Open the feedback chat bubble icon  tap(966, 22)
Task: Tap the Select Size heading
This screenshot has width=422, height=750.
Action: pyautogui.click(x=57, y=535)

==

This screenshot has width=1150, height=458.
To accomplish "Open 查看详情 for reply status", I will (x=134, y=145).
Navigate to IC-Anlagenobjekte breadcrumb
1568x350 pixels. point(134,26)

**TASK TO CARRY OUT:**
The answer must be all the lines above that hold the word "Open".

**PROBLEM SOLUTION:**
Open the feedback chat bubble icon  tap(966, 22)
To accomplish "Open 查看详情 for reply status", I will (x=134, y=145).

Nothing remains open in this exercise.